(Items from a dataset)
* * * * * * *
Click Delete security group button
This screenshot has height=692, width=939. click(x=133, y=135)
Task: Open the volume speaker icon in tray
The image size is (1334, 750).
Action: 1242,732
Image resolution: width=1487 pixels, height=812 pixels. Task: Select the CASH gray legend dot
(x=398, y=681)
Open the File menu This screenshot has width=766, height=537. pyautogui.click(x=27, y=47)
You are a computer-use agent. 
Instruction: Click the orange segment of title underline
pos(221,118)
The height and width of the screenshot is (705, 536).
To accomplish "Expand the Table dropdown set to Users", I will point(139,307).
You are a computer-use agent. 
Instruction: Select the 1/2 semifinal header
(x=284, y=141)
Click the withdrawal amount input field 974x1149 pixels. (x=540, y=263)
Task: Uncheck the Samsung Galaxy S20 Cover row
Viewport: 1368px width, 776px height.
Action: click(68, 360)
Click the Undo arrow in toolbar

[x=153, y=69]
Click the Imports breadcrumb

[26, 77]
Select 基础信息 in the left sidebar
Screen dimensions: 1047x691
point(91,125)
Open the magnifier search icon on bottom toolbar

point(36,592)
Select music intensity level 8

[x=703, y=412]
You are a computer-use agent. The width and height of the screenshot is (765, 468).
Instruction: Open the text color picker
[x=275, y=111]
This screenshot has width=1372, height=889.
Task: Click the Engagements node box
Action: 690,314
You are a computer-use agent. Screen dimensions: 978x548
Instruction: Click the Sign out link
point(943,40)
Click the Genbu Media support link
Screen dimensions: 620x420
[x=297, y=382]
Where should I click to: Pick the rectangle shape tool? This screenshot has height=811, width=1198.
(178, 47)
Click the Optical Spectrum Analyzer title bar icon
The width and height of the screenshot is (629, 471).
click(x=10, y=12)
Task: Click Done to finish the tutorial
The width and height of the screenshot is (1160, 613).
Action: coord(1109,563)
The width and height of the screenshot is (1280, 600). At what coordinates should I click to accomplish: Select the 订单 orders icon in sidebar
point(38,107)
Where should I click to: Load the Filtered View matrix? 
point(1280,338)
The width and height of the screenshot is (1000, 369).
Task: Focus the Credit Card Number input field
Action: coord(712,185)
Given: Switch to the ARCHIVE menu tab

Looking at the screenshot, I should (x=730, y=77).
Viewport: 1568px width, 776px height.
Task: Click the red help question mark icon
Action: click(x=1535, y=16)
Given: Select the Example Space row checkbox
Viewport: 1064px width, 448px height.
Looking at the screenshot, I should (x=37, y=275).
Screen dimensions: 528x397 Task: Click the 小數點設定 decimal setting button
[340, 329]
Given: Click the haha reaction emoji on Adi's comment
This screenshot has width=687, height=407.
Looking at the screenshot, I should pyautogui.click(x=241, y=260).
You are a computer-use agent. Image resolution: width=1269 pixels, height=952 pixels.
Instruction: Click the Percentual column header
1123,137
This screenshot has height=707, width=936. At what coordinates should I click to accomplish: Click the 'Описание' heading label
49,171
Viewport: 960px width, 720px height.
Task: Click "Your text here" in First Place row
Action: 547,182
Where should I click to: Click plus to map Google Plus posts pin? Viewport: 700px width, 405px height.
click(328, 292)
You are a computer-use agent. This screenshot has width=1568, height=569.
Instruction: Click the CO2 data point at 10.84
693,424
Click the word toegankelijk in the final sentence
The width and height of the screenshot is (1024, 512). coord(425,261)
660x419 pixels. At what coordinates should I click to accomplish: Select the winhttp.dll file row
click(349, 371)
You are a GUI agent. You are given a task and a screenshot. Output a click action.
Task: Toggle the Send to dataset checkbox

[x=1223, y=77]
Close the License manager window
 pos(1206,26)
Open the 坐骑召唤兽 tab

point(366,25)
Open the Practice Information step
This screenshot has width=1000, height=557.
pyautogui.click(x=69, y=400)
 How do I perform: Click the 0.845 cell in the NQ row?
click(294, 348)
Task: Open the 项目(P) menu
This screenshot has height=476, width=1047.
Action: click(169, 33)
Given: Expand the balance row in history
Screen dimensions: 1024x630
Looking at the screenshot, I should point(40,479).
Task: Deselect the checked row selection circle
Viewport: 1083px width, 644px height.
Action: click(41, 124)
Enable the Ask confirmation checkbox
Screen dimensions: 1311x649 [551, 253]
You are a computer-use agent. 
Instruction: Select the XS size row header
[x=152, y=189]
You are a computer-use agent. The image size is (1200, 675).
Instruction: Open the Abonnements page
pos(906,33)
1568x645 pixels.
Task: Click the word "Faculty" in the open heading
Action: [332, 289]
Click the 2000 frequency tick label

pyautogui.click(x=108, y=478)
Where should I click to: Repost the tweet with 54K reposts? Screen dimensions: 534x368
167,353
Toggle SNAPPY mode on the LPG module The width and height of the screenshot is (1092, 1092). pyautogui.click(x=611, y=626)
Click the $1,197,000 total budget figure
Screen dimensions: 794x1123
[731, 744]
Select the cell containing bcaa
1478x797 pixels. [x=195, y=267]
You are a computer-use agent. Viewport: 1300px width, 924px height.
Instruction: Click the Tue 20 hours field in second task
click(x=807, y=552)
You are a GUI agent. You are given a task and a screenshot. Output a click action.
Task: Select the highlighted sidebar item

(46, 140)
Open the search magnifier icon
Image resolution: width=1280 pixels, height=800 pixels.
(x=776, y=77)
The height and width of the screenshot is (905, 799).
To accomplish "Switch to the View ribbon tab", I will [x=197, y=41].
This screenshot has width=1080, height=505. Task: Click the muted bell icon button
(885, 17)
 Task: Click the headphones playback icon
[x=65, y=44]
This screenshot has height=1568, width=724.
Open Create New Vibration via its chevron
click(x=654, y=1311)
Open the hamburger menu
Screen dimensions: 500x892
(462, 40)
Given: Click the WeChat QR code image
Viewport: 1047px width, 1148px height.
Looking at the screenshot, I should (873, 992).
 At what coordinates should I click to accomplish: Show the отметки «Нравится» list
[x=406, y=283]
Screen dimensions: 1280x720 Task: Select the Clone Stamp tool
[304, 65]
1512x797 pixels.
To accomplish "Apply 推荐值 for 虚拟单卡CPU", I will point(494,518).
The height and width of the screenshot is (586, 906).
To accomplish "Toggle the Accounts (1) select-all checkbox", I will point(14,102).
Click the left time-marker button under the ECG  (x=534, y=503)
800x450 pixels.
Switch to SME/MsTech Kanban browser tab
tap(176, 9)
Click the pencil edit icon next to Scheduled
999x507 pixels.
* * * * * * *
Exercise directions:
Retype all the data exactly, line for line.

Solution to the problem:
Click Delete security group button
This screenshot has height=692, width=939. click(x=133, y=135)
Task: Open the volume speaker icon in tray
The image size is (1334, 750).
Action: 1242,732
Image resolution: width=1487 pixels, height=812 pixels. Task: Select the CASH gray legend dot
(x=398, y=681)
Open the File menu This screenshot has width=766, height=537. pyautogui.click(x=27, y=47)
You are a computer-use agent. 
Instruction: Click the orange segment of title underline
pos(221,118)
The height and width of the screenshot is (705, 536).
To accomplish "Expand the Table dropdown set to Users", I will point(139,307).
You are a computer-use agent. 
Instruction: Select the 1/2 semifinal header
(x=284, y=141)
Click the withdrawal amount input field 974x1149 pixels. (x=540, y=263)
Task: Uncheck the Samsung Galaxy S20 Cover row
Viewport: 1368px width, 776px height.
Action: click(68, 360)
Click the Undo arrow in toolbar

[x=153, y=69]
Click the Imports breadcrumb

[26, 77]
Select 基础信息 in the left sidebar
Screen dimensions: 1047x691
point(91,125)
Open the magnifier search icon on bottom toolbar

point(36,592)
Select music intensity level 8

[x=703, y=412]
You are a computer-use agent. The width and height of the screenshot is (765, 468).
Instruction: Open the text color picker
[x=275, y=111]
This screenshot has width=1372, height=889.
Task: Click the Engagements node box
Action: 690,314
You are a computer-use agent. Screen dimensions: 978x548
Instruction: Click the Sign out link
point(943,40)
Click the Genbu Media support link
Screen dimensions: 620x420
[x=297, y=382]
Where should I click to: Pick the rectangle shape tool? This screenshot has height=811, width=1198.
(178, 47)
Click the Optical Spectrum Analyzer title bar icon
The width and height of the screenshot is (629, 471).
click(x=10, y=12)
Task: Click Done to finish the tutorial
The width and height of the screenshot is (1160, 613).
Action: coord(1109,563)
The width and height of the screenshot is (1280, 600). At what coordinates should I click to accomplish: Select the 订单 orders icon in sidebar
point(38,107)
Where should I click to: Load the Filtered View matrix? 
point(1280,338)
The width and height of the screenshot is (1000, 369).
Task: Focus the Credit Card Number input field
Action: coord(712,185)
Given: Switch to the ARCHIVE menu tab

Looking at the screenshot, I should (x=730, y=77).
Viewport: 1568px width, 776px height.
Task: Click the red help question mark icon
Action: click(x=1535, y=16)
Given: Select the Example Space row checkbox
Viewport: 1064px width, 448px height.
Looking at the screenshot, I should (x=37, y=275).
Screen dimensions: 528x397 Task: Click the 小數點設定 decimal setting button
[340, 329]
Given: Click the haha reaction emoji on Adi's comment
This screenshot has width=687, height=407.
Looking at the screenshot, I should pyautogui.click(x=241, y=260).
You are a computer-use agent. Image resolution: width=1269 pixels, height=952 pixels.
Instruction: Click the Percentual column header
1123,137
This screenshot has height=707, width=936. At what coordinates should I click to accomplish: Click the 'Описание' heading label
49,171
Viewport: 960px width, 720px height.
Task: Click "Your text here" in First Place row
Action: 547,182
Where should I click to: Click plus to map Google Plus posts pin? Viewport: 700px width, 405px height.
click(328, 292)
You are a computer-use agent. This screenshot has width=1568, height=569.
Instruction: Click the CO2 data point at 10.84
693,424
Click the word toegankelijk in the final sentence
The width and height of the screenshot is (1024, 512). coord(425,261)
660x419 pixels. At what coordinates should I click to accomplish: Select the winhttp.dll file row
click(349, 371)
You are a GUI agent. You are given a task and a screenshot. Output a click action.
Task: Toggle the Send to dataset checkbox

[x=1223, y=77]
Close the License manager window
 pos(1206,26)
Open the 坐骑召唤兽 tab

point(366,25)
Open the Practice Information step
This screenshot has width=1000, height=557.
pyautogui.click(x=69, y=400)
 How do I perform: Click the 0.845 cell in the NQ row?
click(294, 348)
Task: Open the 项目(P) menu
This screenshot has height=476, width=1047.
Action: click(169, 33)
Given: Expand the balance row in history
Screen dimensions: 1024x630
Looking at the screenshot, I should point(40,479).
Task: Deselect the checked row selection circle
Viewport: 1083px width, 644px height.
Action: click(41, 124)
Enable the Ask confirmation checkbox
Screen dimensions: 1311x649 [551, 253]
You are a computer-use agent. 
Instruction: Select the XS size row header
[x=152, y=189]
You are a computer-use agent. The image size is (1200, 675).
Instruction: Open the Abonnements page
pos(906,33)
1568x645 pixels.
Task: Click the word "Faculty" in the open heading
Action: [332, 289]
Click the 2000 frequency tick label

pyautogui.click(x=108, y=478)
Where should I click to: Repost the tweet with 54K reposts? Screen dimensions: 534x368
167,353
Toggle SNAPPY mode on the LPG module The width and height of the screenshot is (1092, 1092). pyautogui.click(x=611, y=626)
Click the $1,197,000 total budget figure
Screen dimensions: 794x1123
[731, 744]
Select the cell containing bcaa
1478x797 pixels. [x=195, y=267]
You are a computer-use agent. Viewport: 1300px width, 924px height.
Instruction: Click the Tue 20 hours field in second task
click(x=807, y=552)
You are a GUI agent. You are given a task and a screenshot. Output a click action.
Task: Select the highlighted sidebar item

(46, 140)
Open the search magnifier icon
Image resolution: width=1280 pixels, height=800 pixels.
(x=776, y=77)
The height and width of the screenshot is (905, 799).
To accomplish "Switch to the View ribbon tab", I will [x=197, y=41].
This screenshot has width=1080, height=505. Task: Click the muted bell icon button
(885, 17)
 Task: Click the headphones playback icon
[x=65, y=44]
This screenshot has height=1568, width=724.
Open Create New Vibration via its chevron
click(x=654, y=1311)
Open the hamburger menu
Screen dimensions: 500x892
(462, 40)
Given: Click the WeChat QR code image
Viewport: 1047px width, 1148px height.
Looking at the screenshot, I should (873, 992).
 At what coordinates should I click to accomplish: Show the отметки «Нравится» list
[x=406, y=283]
Screen dimensions: 1280x720 Task: Select the Clone Stamp tool
[304, 65]
1512x797 pixels.
To accomplish "Apply 推荐值 for 虚拟单卡CPU", I will point(494,518).
The height and width of the screenshot is (586, 906).
To accomplish "Toggle the Accounts (1) select-all checkbox", I will point(14,102).
Click the left time-marker button under the ECG  (x=534, y=503)
800x450 pixels.
Switch to SME/MsTech Kanban browser tab
tap(176, 9)
Click the pencil edit icon next to Scheduled
999x507 pixels.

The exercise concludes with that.